* **Your task**
Switch "panel" to "chart" in everything from the line with "Where should I" down to the line with "pyautogui.click(x=657, y=398)". Give back only those lines with nothing else changed, and leave out the pictures.

* **Material to process**
((

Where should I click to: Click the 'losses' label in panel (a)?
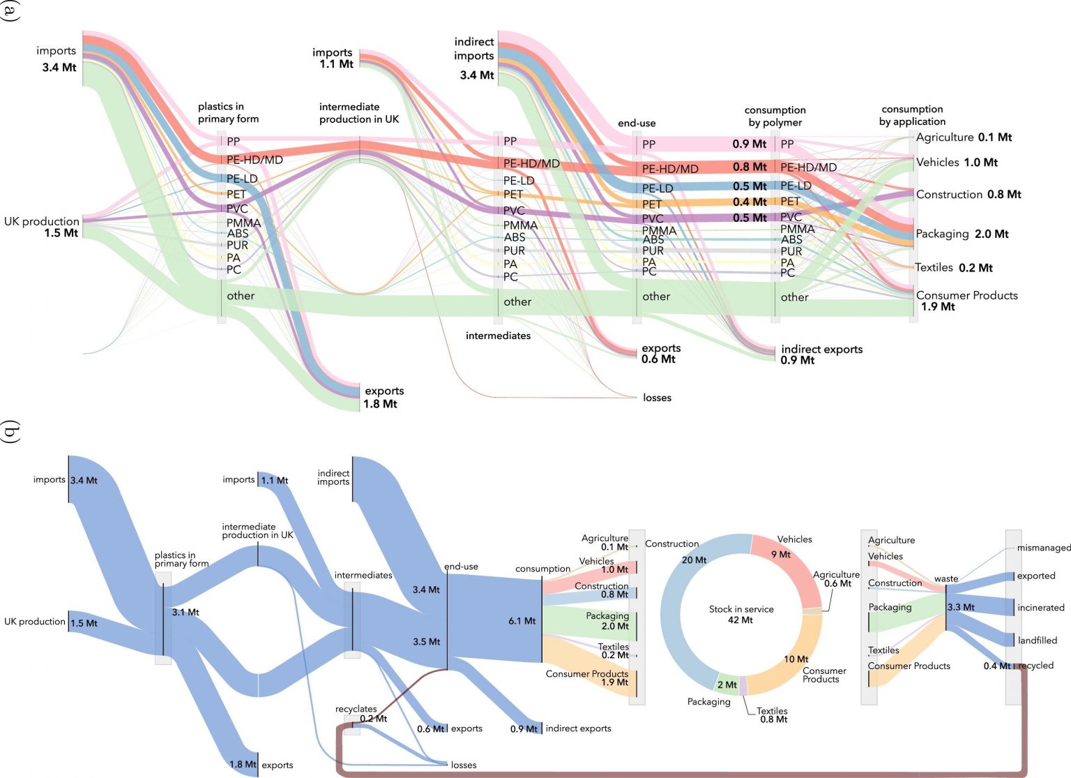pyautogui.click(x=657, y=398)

))
((

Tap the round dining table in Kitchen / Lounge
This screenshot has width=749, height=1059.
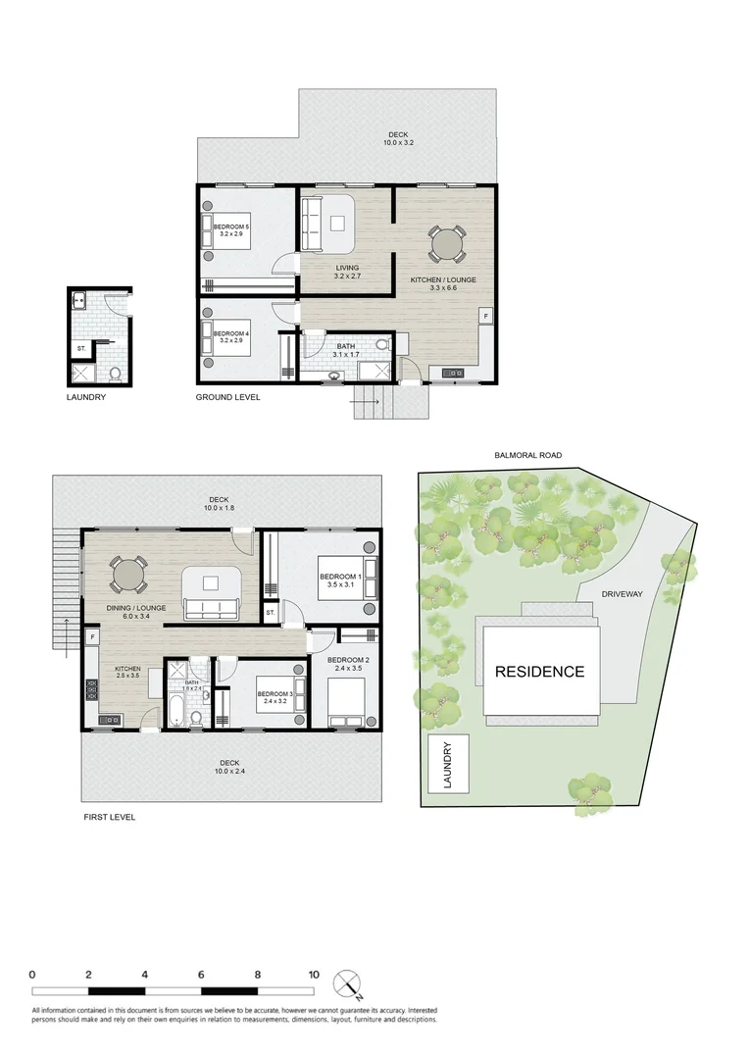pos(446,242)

))

* **Task answer**
Where should I click to: Click the 'losses' label in chart (a)?
pyautogui.click(x=657, y=398)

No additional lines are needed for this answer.